When Lacey Brennan meets Toby, a sweet and talented comedian, she impulsively moves across the country to be with him in Los Angeles. Lacey is unsure of what she is looking for out west–love? a new career? an escape from her fractured family?–but is reassured when Toby proposes on her thirtieth birthday. “I was thirty and I finally knew what I was doing,” she says.
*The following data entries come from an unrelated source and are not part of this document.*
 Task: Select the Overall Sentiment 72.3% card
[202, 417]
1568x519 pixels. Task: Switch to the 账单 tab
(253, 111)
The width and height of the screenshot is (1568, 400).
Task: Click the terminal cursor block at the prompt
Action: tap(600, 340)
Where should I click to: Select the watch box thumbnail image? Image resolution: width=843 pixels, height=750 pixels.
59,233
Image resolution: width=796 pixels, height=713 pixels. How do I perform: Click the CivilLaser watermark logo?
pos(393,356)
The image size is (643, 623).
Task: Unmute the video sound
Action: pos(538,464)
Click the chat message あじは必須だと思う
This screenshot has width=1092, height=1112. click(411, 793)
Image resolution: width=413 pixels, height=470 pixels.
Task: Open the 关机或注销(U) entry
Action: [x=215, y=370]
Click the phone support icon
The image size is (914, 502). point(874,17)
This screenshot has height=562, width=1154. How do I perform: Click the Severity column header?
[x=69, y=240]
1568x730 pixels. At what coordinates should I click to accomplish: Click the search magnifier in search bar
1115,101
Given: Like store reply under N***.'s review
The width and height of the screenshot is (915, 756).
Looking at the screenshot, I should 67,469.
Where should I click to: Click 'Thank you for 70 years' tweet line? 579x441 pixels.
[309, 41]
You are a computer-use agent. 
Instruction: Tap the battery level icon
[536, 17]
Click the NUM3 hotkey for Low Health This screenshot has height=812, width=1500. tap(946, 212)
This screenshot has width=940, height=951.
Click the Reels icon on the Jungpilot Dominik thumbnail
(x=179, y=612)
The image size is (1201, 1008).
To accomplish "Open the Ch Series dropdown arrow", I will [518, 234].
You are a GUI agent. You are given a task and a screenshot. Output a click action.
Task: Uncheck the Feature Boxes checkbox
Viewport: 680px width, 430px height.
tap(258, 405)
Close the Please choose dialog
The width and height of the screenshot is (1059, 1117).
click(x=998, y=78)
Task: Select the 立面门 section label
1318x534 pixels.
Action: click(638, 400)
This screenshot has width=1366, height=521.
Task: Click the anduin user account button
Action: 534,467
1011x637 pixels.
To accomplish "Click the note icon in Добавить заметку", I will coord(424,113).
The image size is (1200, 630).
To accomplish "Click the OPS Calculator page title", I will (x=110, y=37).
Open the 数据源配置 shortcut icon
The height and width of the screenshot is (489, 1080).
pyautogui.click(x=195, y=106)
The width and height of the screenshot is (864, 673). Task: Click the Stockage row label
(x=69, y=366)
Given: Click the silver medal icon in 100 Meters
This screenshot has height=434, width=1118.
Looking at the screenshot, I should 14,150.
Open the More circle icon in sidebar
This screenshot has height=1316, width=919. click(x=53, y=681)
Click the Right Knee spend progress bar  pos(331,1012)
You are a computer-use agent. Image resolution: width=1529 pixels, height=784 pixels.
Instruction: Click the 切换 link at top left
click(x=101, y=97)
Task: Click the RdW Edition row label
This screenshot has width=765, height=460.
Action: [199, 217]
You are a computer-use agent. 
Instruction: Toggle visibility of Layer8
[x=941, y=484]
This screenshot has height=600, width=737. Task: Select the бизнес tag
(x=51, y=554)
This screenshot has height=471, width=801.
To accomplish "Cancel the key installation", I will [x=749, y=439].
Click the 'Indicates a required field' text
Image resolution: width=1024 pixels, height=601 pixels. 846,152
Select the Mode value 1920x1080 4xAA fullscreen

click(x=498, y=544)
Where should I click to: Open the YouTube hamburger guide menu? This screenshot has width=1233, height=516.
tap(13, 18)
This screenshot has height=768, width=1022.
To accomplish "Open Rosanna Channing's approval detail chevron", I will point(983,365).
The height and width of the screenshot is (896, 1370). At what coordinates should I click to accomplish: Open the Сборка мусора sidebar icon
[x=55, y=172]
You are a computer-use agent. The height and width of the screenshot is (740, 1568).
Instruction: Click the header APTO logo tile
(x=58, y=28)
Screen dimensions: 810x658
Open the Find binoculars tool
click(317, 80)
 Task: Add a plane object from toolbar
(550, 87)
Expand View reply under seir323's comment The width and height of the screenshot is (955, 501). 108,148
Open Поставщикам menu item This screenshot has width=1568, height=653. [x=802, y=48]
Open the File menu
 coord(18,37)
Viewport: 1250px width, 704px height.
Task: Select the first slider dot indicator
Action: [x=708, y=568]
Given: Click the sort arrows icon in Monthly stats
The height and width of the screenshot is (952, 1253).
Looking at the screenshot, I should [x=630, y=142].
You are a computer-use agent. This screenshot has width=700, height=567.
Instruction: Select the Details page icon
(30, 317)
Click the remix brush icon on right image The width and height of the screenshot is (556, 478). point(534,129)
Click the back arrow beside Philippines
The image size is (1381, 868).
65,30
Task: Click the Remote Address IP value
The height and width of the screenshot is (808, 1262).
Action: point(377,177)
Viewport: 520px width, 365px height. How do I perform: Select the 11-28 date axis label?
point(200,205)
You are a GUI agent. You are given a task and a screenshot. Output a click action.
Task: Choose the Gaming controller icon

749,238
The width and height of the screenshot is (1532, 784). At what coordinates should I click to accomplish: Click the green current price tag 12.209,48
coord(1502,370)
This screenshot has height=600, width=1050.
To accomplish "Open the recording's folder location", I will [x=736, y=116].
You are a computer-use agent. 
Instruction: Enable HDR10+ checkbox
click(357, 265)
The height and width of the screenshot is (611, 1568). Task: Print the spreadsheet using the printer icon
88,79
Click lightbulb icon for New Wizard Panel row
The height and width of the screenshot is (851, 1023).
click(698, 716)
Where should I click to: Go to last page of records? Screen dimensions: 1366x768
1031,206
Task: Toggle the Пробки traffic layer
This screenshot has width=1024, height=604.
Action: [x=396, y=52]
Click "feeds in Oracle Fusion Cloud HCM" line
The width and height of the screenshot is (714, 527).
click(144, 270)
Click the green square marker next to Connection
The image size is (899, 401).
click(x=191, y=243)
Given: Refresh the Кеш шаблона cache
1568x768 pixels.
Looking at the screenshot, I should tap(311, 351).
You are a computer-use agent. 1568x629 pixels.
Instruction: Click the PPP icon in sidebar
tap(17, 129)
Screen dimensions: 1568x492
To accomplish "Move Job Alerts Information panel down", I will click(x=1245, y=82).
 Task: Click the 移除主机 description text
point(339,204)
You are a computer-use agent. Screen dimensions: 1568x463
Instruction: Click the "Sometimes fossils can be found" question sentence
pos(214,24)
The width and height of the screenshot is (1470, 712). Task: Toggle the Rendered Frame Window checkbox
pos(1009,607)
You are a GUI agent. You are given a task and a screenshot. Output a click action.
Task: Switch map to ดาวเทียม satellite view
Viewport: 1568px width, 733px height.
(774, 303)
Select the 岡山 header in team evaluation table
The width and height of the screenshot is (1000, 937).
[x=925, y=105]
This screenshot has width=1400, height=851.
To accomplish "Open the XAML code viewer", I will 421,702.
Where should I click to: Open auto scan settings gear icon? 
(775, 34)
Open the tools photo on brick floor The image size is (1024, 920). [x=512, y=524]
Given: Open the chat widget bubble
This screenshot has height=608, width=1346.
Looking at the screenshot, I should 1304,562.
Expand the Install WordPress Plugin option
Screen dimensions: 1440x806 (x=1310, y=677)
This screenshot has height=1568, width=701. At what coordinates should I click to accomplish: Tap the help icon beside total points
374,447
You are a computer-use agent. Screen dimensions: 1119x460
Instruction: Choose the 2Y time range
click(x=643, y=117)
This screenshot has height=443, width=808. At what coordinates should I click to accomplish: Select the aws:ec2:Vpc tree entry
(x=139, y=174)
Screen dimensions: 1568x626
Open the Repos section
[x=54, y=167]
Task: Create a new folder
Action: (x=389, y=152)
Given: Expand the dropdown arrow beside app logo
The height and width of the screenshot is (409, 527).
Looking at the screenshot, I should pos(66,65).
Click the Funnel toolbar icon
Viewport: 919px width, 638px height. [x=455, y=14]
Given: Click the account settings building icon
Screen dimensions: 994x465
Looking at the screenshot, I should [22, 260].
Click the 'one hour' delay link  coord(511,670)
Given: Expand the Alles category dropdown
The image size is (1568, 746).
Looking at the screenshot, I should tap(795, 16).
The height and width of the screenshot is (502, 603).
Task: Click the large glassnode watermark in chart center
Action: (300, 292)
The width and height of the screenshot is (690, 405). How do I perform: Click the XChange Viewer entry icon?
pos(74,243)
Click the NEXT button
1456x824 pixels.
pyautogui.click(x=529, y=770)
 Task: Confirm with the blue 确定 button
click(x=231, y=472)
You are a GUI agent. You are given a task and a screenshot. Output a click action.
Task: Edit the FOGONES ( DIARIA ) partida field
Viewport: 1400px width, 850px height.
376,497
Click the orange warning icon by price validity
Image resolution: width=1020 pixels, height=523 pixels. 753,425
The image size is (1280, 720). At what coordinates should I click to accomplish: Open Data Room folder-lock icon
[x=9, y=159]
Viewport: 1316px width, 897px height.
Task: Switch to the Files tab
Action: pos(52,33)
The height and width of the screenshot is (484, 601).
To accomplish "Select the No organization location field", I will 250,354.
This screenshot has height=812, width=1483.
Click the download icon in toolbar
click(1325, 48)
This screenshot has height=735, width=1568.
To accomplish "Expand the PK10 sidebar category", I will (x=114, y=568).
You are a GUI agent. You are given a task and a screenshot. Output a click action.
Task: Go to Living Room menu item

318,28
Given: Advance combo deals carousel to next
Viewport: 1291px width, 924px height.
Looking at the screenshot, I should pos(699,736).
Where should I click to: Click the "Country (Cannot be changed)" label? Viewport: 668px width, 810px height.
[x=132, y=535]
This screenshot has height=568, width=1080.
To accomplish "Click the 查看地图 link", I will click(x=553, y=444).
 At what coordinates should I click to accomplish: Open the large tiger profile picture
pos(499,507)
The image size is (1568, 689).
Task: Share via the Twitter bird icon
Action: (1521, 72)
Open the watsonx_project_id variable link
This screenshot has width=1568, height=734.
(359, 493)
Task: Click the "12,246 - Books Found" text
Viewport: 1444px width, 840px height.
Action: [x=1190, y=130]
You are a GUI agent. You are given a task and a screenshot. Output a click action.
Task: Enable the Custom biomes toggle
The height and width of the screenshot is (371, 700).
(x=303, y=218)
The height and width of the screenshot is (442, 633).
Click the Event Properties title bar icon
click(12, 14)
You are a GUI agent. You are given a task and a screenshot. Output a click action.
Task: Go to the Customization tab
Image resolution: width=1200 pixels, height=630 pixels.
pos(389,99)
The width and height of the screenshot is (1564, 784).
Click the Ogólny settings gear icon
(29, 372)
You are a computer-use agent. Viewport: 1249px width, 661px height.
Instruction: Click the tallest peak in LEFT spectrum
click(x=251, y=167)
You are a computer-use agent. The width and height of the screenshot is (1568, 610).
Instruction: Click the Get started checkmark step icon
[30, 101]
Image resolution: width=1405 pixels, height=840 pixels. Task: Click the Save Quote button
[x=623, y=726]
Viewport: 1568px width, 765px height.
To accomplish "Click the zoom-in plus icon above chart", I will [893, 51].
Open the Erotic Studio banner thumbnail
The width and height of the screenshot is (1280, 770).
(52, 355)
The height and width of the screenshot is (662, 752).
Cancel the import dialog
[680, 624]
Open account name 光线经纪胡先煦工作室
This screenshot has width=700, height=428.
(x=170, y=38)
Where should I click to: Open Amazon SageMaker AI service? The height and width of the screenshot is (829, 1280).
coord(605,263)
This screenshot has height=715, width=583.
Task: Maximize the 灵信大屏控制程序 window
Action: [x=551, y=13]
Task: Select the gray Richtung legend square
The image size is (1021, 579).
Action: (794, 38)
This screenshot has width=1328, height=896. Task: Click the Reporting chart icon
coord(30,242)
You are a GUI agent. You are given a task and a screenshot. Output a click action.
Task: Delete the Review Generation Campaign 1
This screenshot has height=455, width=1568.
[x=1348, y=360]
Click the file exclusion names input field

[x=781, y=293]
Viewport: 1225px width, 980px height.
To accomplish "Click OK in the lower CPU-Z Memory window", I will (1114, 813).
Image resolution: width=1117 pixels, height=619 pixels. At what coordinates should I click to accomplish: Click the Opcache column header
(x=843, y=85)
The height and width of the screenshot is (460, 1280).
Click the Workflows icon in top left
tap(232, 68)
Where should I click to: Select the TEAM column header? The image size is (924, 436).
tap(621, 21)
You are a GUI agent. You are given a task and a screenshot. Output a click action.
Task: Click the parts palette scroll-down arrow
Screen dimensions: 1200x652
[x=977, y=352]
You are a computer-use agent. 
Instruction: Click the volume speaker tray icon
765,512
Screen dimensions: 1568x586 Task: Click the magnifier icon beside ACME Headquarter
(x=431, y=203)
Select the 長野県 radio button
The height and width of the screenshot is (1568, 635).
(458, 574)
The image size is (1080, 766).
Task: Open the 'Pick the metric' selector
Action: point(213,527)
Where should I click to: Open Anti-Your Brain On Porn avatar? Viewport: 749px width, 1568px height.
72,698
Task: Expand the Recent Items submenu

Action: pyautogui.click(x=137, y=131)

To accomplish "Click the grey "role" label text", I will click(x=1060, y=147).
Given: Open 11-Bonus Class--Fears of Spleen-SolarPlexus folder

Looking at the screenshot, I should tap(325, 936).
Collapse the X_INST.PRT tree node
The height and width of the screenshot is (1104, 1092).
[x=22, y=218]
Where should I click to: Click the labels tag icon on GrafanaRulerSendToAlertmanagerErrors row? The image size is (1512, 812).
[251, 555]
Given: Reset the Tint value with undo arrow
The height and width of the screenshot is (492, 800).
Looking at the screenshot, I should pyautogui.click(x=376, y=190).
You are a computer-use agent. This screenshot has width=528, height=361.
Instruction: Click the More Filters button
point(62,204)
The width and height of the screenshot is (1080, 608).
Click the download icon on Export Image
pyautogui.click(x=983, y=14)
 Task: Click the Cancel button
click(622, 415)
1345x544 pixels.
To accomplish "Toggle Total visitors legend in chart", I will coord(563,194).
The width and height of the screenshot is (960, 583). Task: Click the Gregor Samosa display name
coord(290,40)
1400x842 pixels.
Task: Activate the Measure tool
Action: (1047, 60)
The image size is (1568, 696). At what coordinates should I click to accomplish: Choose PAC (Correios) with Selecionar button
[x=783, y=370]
In California, which Lacey calls “the edge of the earth,” she has the giddy, anticipatory feeling that anything can happen–opportunity looms large, and her life may yet turn out the way she wants it to. But soon in her marriage with Toby, from their awkward honeymoon in Paris to their desperate attempts to build careers, Lacey knows that something is wrong. Toby, unemployed, becomes a permanent fixture on the couch, and things are no better at Lacey’s TV job, where a pit bull stalks her, colleagues tyrannize her, and her boss hits on her. Meanwhile, her twin brother has dropped off the face of the earth, and Lacey begins to wonder whether she and Toby should start a family if she can’t even figure out her own. It is only after Lacey has given up on both L.A. and love that she gets an unexpected shot at happiness.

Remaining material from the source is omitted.